| Pixel coordinate grounding data |

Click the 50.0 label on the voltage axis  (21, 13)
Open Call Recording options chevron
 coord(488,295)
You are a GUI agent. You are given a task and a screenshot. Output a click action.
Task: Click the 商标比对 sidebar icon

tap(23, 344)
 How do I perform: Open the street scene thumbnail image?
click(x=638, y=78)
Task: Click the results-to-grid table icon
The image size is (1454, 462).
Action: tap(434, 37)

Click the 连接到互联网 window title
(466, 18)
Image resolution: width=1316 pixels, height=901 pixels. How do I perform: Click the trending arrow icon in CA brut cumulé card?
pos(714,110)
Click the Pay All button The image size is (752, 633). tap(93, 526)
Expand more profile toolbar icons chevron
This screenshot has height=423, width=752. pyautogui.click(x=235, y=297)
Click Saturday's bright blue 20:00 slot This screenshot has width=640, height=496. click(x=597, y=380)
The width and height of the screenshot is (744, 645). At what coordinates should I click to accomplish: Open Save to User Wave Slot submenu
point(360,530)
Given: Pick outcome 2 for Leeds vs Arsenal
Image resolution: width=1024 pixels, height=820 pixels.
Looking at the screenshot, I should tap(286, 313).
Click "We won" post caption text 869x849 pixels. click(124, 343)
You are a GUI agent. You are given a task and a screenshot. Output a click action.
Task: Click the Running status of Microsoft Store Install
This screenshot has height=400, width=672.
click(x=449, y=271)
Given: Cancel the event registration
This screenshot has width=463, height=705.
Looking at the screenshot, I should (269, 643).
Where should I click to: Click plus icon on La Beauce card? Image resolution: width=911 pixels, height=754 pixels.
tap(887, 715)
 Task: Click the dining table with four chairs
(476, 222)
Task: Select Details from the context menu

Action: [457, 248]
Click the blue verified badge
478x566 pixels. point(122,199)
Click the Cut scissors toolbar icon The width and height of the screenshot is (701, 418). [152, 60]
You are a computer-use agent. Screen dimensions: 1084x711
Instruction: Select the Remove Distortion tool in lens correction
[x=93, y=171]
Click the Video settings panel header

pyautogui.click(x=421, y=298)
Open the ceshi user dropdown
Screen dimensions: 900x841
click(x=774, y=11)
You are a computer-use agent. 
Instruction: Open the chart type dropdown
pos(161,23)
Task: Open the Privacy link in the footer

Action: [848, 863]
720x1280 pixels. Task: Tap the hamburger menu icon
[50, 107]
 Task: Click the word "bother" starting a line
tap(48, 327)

| PROBLEM DETAILS |
Transcribe each entry. Leave nothing out.

| ANSWER SPACE |
Click the 50.0 label on the voltage axis  (21, 13)
Open Call Recording options chevron
 coord(488,295)
You are a GUI agent. You are given a task and a screenshot. Output a click action.
Task: Click the 商标比对 sidebar icon

tap(23, 344)
 How do I perform: Open the street scene thumbnail image?
click(x=638, y=78)
Task: Click the results-to-grid table icon
The image size is (1454, 462).
Action: tap(434, 37)

Click the 连接到互联网 window title
(466, 18)
Image resolution: width=1316 pixels, height=901 pixels. How do I perform: Click the trending arrow icon in CA brut cumulé card?
pos(714,110)
Click the Pay All button The image size is (752, 633). tap(93, 526)
Expand more profile toolbar icons chevron
This screenshot has height=423, width=752. pyautogui.click(x=235, y=297)
Click Saturday's bright blue 20:00 slot This screenshot has width=640, height=496. click(x=597, y=380)
The width and height of the screenshot is (744, 645). At what coordinates should I click to accomplish: Open Save to User Wave Slot submenu
point(360,530)
Given: Pick outcome 2 for Leeds vs Arsenal
Image resolution: width=1024 pixels, height=820 pixels.
Looking at the screenshot, I should tap(286, 313).
Click "We won" post caption text 869x849 pixels. click(124, 343)
You are a GUI agent. You are given a task and a screenshot. Output a click action.
Task: Click the Running status of Microsoft Store Install
This screenshot has height=400, width=672.
click(x=449, y=271)
Given: Cancel the event registration
This screenshot has width=463, height=705.
Looking at the screenshot, I should (269, 643).
Where should I click to: Click plus icon on La Beauce card? Image resolution: width=911 pixels, height=754 pixels.
tap(887, 715)
 Task: Click the dining table with four chairs
(476, 222)
Task: Select Details from the context menu

Action: [457, 248]
Click the blue verified badge
478x566 pixels. point(122,199)
Click the Cut scissors toolbar icon The width and height of the screenshot is (701, 418). [152, 60]
You are a computer-use agent. Screen dimensions: 1084x711
Instruction: Select the Remove Distortion tool in lens correction
[x=93, y=171]
Click the Video settings panel header

pyautogui.click(x=421, y=298)
Open the ceshi user dropdown
Screen dimensions: 900x841
click(x=774, y=11)
You are a computer-use agent. 
Instruction: Open the chart type dropdown
pos(161,23)
Task: Open the Privacy link in the footer

Action: [848, 863]
720x1280 pixels. Task: Tap the hamburger menu icon
[50, 107]
 Task: Click the word "bother" starting a line
tap(48, 327)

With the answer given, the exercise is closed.